#### Study material
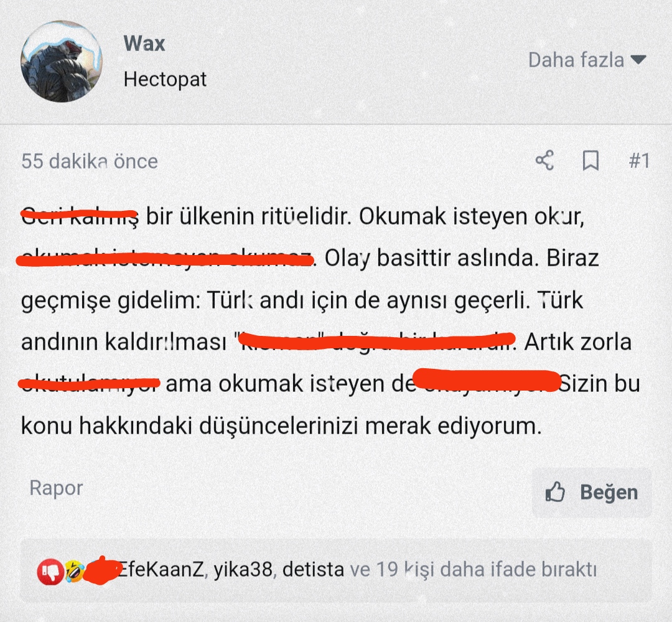Open the Wax username link
The height and width of the screenshot is (622, 672).
tap(144, 44)
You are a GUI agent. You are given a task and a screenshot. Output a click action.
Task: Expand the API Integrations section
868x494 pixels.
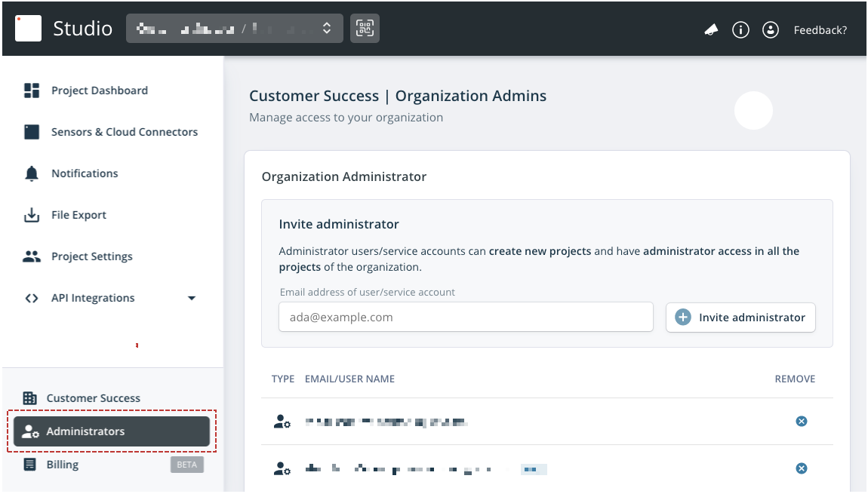click(x=192, y=297)
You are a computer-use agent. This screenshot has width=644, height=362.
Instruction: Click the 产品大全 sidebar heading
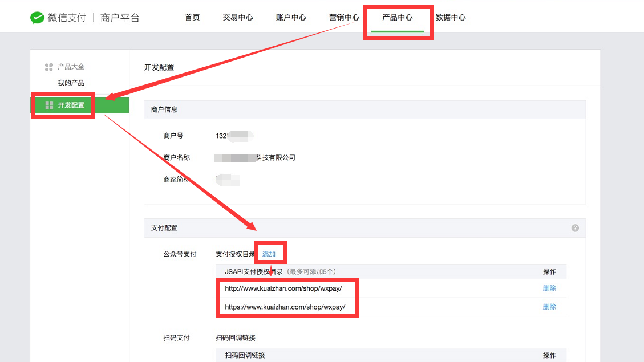tap(71, 67)
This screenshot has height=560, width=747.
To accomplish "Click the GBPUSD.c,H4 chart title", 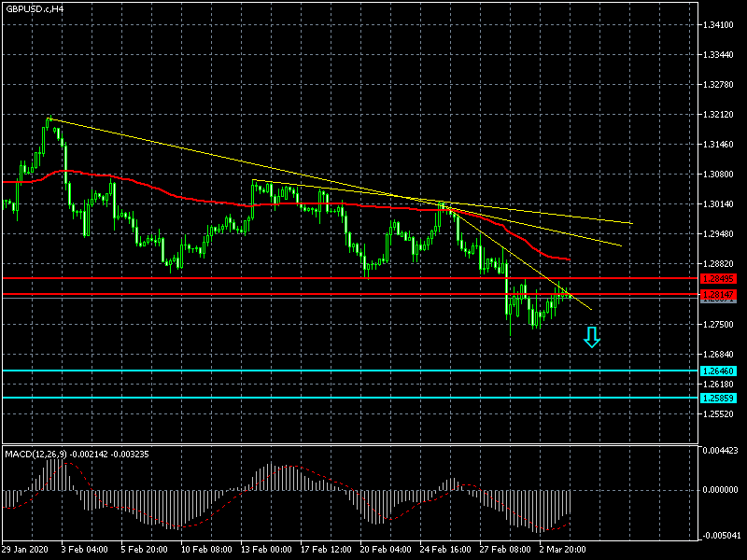I will pos(35,8).
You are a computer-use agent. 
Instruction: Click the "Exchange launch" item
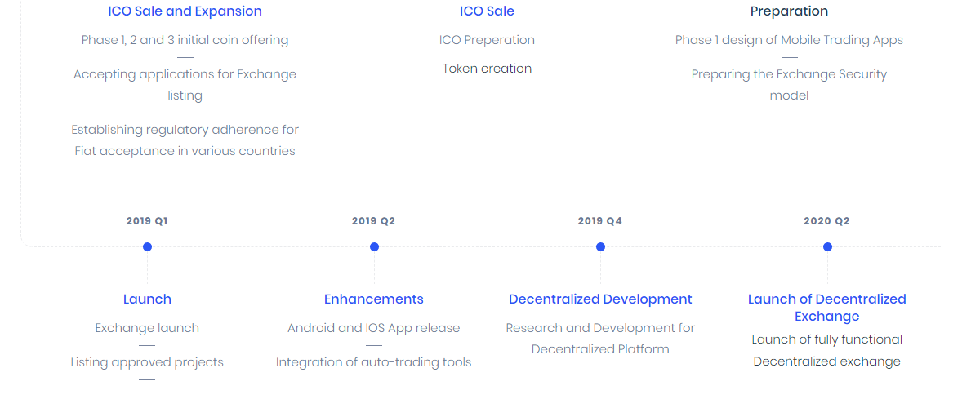(147, 328)
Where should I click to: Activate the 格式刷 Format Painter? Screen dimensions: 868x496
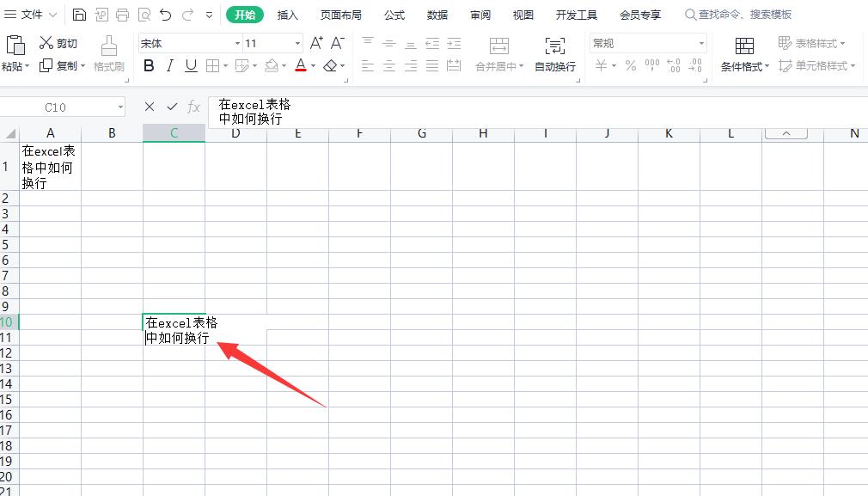click(108, 53)
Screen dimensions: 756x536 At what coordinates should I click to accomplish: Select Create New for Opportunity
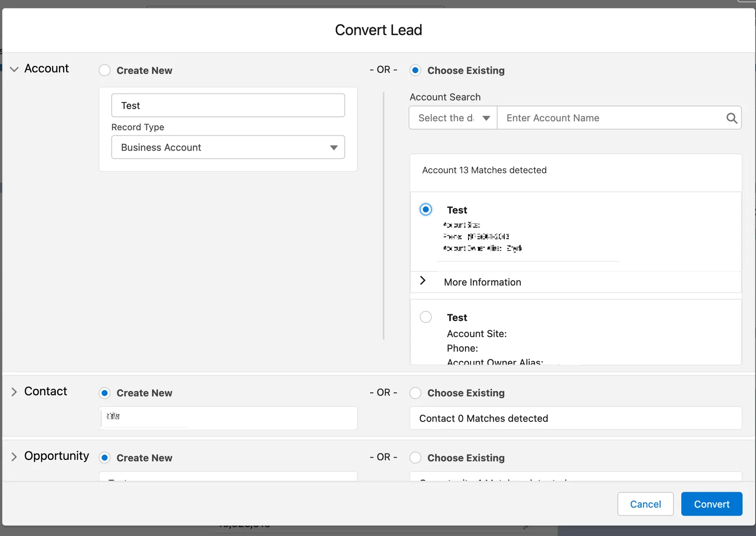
########
### Action item
In the entries above, identify every line with the string "agent".

### Result of this exercise
You are a GUI agent. You are given a task and a screenshot. Output a click action.
You are a computer-use agent. This screenshot has width=644, height=362.
You are a computer-use agent. 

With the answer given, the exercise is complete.